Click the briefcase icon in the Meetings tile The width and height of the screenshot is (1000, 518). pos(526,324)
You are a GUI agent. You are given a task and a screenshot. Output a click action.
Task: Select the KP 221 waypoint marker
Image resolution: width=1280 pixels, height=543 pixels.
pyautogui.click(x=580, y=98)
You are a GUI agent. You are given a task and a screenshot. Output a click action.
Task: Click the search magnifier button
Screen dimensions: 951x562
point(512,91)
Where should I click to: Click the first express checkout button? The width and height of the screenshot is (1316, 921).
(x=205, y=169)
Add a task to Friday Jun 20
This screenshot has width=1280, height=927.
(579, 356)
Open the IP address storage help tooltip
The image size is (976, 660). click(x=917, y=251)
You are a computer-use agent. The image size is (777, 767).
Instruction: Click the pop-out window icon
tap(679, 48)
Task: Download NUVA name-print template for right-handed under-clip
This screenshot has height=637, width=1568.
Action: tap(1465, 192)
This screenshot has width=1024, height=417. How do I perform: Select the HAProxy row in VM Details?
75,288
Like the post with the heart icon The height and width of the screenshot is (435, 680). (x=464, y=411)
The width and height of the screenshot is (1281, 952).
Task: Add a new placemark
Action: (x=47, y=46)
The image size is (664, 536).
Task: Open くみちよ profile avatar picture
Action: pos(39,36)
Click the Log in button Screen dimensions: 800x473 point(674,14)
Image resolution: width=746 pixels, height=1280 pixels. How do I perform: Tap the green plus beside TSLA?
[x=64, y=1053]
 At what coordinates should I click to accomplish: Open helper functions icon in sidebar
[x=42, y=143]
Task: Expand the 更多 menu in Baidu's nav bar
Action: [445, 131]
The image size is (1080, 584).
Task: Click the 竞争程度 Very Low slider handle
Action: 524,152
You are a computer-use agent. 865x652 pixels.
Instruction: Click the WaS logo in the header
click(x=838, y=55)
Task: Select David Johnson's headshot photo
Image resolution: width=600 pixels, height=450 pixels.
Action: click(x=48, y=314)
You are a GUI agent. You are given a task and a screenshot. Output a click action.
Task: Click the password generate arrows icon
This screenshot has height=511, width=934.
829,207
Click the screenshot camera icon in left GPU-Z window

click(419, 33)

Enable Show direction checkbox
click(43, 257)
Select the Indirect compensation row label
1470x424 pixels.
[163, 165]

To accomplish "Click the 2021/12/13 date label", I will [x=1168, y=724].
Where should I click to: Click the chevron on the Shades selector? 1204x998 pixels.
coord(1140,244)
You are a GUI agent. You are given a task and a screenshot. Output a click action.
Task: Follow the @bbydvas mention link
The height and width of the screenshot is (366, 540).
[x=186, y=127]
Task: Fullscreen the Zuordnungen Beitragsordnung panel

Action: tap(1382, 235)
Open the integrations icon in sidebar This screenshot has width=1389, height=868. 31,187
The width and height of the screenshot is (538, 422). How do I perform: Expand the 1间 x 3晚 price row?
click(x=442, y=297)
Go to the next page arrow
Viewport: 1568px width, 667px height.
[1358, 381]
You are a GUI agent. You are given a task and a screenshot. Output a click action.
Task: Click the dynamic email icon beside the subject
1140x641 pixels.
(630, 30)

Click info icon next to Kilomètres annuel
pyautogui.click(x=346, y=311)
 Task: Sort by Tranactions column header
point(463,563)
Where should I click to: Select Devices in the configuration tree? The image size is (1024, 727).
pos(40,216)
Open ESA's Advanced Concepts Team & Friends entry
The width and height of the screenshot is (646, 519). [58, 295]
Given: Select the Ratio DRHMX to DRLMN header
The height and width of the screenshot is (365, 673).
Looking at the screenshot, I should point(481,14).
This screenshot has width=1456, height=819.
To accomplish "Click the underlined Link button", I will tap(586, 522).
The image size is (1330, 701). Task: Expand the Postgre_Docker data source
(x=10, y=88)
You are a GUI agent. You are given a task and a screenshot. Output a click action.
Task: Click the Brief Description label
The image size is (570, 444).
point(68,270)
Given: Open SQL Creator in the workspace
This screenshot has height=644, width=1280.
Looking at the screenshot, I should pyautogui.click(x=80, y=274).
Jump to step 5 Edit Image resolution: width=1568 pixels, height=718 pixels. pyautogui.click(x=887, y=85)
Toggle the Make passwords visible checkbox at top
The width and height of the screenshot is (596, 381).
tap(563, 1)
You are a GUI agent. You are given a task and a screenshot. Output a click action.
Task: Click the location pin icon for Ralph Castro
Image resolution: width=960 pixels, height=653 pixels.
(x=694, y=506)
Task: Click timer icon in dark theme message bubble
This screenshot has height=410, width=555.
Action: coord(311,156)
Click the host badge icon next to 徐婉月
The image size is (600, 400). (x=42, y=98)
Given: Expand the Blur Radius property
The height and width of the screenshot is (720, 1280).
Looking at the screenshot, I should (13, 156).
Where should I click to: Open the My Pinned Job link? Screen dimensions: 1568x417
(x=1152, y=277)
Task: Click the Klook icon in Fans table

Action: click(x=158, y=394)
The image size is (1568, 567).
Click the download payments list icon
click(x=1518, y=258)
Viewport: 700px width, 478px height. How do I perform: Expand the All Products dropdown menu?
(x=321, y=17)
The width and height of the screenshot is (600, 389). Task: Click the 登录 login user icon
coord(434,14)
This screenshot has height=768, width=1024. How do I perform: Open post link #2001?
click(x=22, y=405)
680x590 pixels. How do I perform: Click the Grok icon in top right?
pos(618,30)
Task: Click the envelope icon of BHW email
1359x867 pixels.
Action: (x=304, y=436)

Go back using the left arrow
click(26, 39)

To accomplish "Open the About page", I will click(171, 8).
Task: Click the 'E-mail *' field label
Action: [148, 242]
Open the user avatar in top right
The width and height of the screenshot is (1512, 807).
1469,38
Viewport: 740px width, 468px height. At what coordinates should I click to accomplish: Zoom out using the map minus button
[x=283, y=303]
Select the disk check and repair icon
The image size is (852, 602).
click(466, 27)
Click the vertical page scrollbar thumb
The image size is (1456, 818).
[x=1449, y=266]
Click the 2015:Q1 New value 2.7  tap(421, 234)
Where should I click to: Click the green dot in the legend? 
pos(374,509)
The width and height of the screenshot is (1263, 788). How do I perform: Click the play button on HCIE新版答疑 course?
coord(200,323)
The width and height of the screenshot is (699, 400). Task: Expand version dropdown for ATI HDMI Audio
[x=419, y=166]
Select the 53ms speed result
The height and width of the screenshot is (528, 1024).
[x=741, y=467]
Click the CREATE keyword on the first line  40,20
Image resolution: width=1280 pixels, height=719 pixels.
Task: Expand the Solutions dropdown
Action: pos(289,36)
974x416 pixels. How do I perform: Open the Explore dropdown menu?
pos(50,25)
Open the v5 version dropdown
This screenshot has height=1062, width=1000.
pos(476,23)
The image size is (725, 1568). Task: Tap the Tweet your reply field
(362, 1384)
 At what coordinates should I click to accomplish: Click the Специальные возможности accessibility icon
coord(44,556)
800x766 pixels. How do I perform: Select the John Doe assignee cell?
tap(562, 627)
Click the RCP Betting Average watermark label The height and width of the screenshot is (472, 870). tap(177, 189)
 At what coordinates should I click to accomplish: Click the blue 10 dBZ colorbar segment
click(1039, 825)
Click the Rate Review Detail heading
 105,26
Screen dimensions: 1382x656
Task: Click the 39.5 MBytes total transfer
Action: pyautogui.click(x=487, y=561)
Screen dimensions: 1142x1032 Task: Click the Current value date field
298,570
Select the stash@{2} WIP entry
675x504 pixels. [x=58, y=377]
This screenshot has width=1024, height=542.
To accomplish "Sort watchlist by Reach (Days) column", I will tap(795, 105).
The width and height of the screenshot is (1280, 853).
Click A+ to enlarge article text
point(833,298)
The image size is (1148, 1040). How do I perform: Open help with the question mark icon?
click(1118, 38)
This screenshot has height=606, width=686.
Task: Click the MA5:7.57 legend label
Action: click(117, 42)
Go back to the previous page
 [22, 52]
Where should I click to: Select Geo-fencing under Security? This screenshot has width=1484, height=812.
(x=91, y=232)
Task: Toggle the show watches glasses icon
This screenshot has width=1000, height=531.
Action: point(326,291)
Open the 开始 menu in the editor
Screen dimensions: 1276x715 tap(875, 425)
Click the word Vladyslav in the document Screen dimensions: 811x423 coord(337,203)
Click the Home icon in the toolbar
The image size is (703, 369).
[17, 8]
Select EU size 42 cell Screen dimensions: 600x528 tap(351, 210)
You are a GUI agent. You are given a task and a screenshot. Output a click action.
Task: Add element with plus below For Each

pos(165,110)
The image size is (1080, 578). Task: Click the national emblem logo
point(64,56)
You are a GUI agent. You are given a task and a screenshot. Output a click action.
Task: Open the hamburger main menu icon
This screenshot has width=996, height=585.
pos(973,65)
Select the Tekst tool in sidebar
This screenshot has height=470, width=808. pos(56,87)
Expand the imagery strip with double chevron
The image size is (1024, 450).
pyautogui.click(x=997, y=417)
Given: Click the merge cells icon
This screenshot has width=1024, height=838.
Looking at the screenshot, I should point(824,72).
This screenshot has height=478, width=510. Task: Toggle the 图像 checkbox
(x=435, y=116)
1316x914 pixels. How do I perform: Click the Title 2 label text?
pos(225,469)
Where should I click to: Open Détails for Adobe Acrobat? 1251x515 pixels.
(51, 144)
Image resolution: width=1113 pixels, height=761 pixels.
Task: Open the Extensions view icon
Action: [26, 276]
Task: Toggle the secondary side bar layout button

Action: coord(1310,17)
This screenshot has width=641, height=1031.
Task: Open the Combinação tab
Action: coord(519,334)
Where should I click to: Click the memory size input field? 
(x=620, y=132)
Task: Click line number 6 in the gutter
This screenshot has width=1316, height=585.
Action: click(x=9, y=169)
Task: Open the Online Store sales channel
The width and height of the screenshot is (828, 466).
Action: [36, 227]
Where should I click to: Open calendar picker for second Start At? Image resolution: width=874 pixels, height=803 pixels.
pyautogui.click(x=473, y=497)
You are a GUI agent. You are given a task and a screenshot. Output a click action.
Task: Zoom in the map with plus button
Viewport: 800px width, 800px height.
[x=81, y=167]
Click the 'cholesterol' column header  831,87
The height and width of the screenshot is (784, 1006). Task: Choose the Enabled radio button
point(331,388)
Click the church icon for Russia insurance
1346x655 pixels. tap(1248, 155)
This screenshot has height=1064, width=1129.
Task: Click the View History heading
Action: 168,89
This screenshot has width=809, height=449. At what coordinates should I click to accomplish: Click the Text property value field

- - -

Exercise aim
If a line in the data above holds the string "computer", copy it.

Expected output
You are a computer-use agent. The image size is (777, 767).
You are a computer-use agent. 865x652 pixels.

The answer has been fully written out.